Unique Fantasies are definitely a draw, and while orphans with magical secrets getting sent to a crazed uncle is hardly new, spit fire that turns into half moons and shadows rebelling against fae is – and I am fairly certain the crazed uncle situation is temporary as well. My chief concern is whether family loyalty can survive that rebellion.

(Naturally the Official Book Review will come after I finish the book. And I intend to start a long series after this, so if any reading this are thinking I am becoming a Reviewer then you had best think again.)

Monday, January 20, 2025

Official Book Review: Kingdom Society: The Black Hood by Nathan Helm

I have finished Kingdom Society: The Black Hood by Nathan Helm and, as the author requested, now give it an Official Book Review. (And if  it seems like I read it surprisingly swiftly well, that is what a week of unexpectedly free evenings and a three-day weekend will do.)

Will somebody tell me how to write a review for something when almost everything one can think of writing would constitute a not insignificant spoiler? So I shall focus on what makes this book special: its uniqueness.

Every author has things they do best, and Nathan Helm's is a very fast plot and flashy – very visual – magical battles so well described that it is like watching an anime (which comes as no surprise since the book was partially inspired off such).

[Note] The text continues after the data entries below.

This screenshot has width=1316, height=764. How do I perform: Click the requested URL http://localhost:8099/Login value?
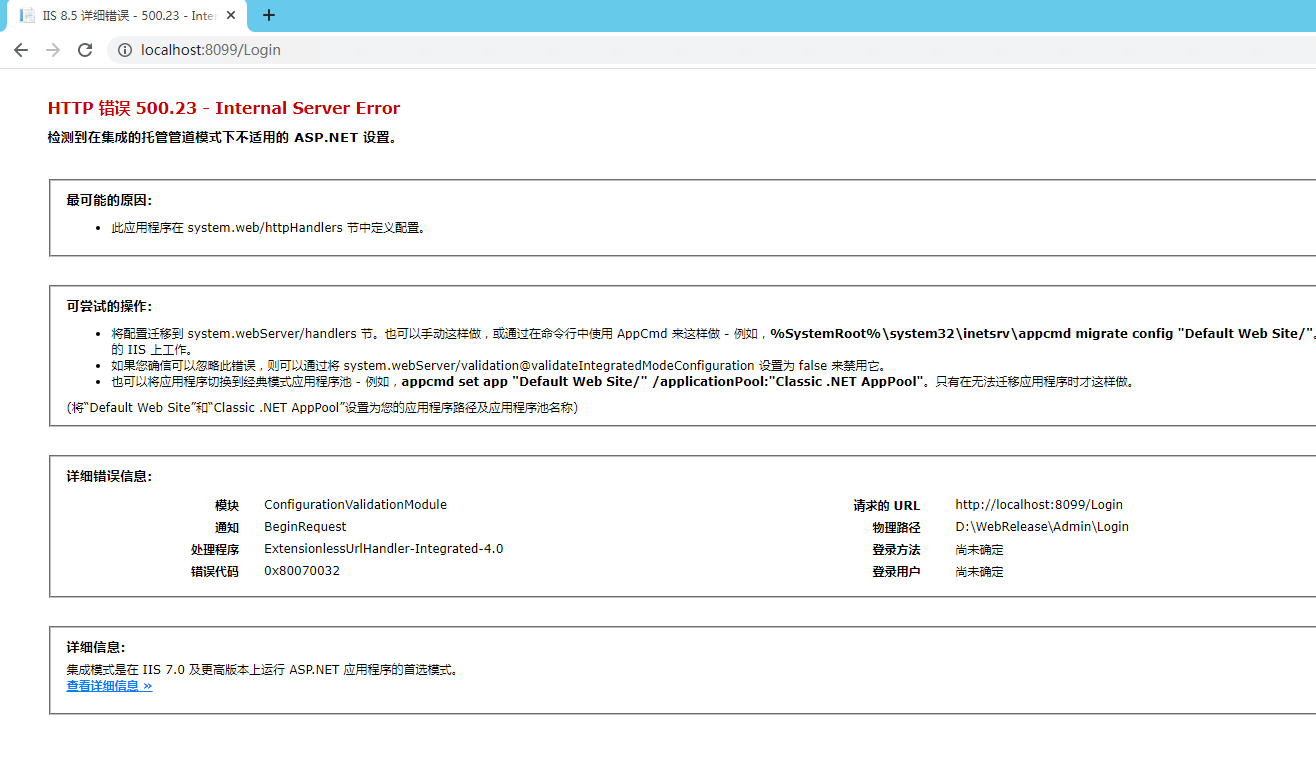coord(1038,505)
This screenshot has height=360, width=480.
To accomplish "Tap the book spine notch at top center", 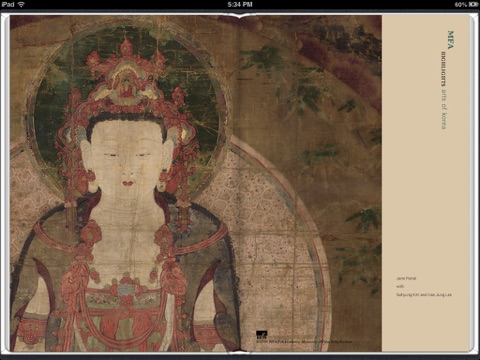I will click(x=240, y=16).
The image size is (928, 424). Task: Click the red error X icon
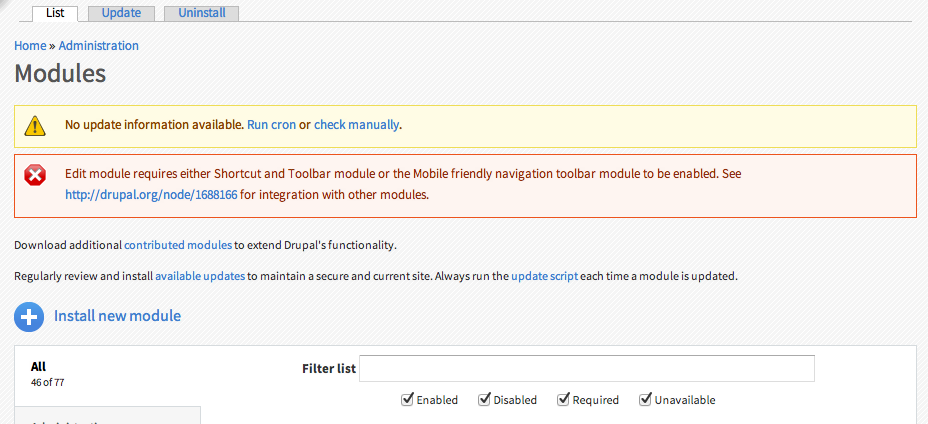(x=35, y=175)
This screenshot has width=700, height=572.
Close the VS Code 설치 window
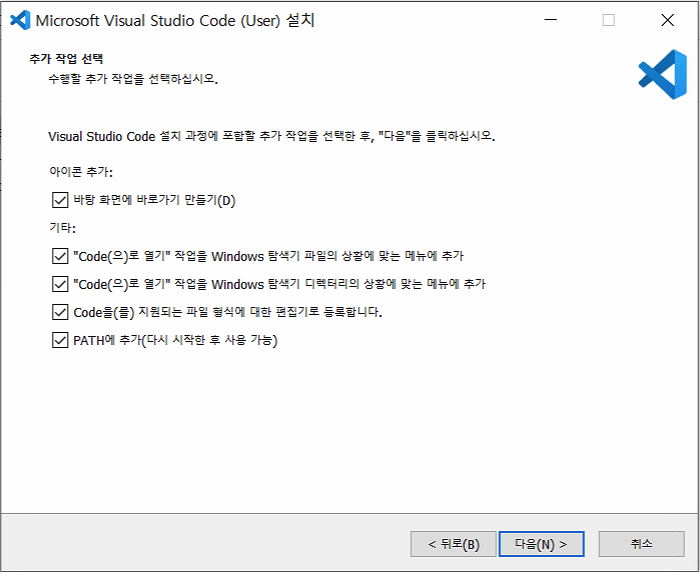667,20
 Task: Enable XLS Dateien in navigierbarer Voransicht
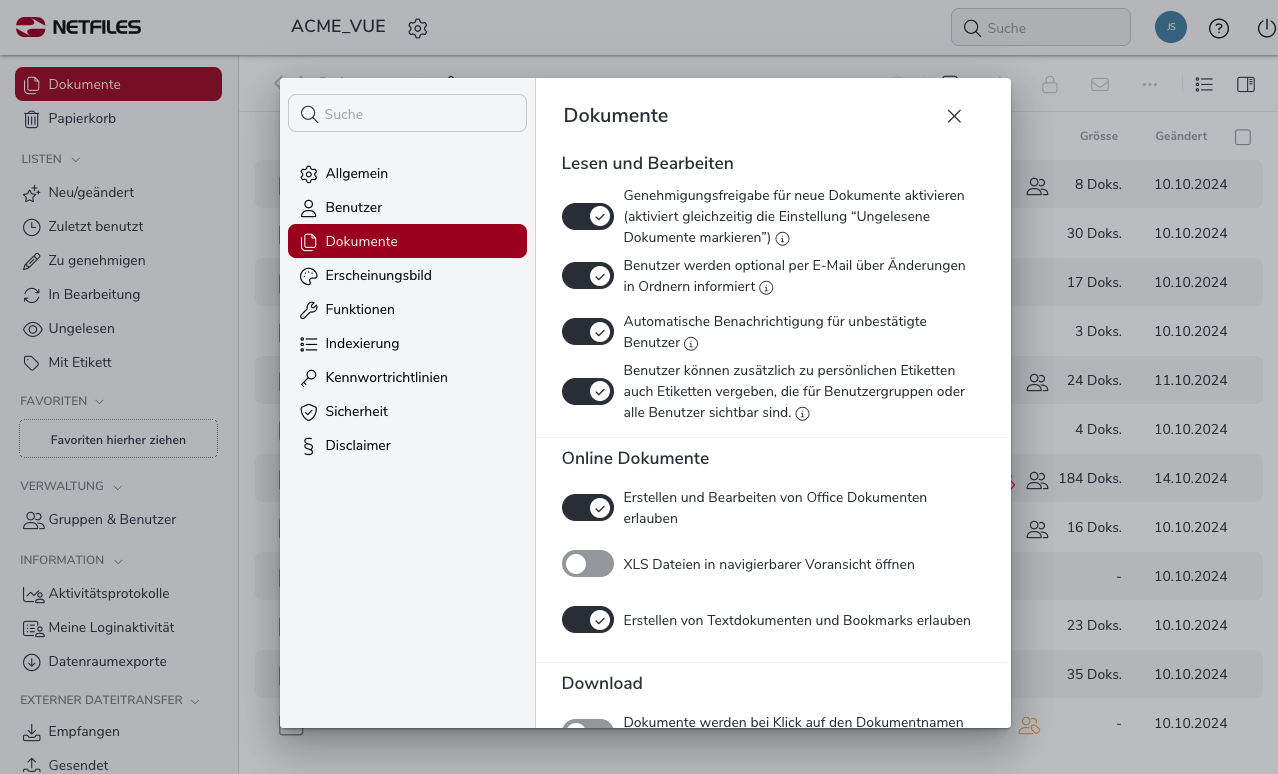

Add that to merging Sci-Fi with Fantasy, time-travel, Eight Kingdoms instead of the stereotypical Seven, and a startlingly talkative and very hard to kill enemy in the Black Hood Lord Zallrahn or whatever the fiend chooses to call himself, and one has a book which you literally never know where the next page will take you. In short, Kingdom Society: The Black Hood bends and blends genre tropes and tricks into a most unexpected knot. Goodness knows I do not envy Alyeth, Cindril, the rest of House Zane plus Xylock trying to untie it.

(P.S. If you, dear reader, are an author/publisher and reading this review makes you want to ask me for a review too then PLEASE read my Contact Me? page.)

Sunday, January 19, 2025

Four Hundred Turns (Dragonriders of Pern) - Anne McCaffrey (with lyrics)

"Four Hundred Turns" from the Dragonriders of Pern series by the honored Anne McCaffrey. The lyrics are, of course, written by Anne McCaffrey. I merely used AI to provide the music and generate the image.

Wednesday, January 15, 2025

I am adding "you look like you could live in any century" to my list of favorite compliments from my students.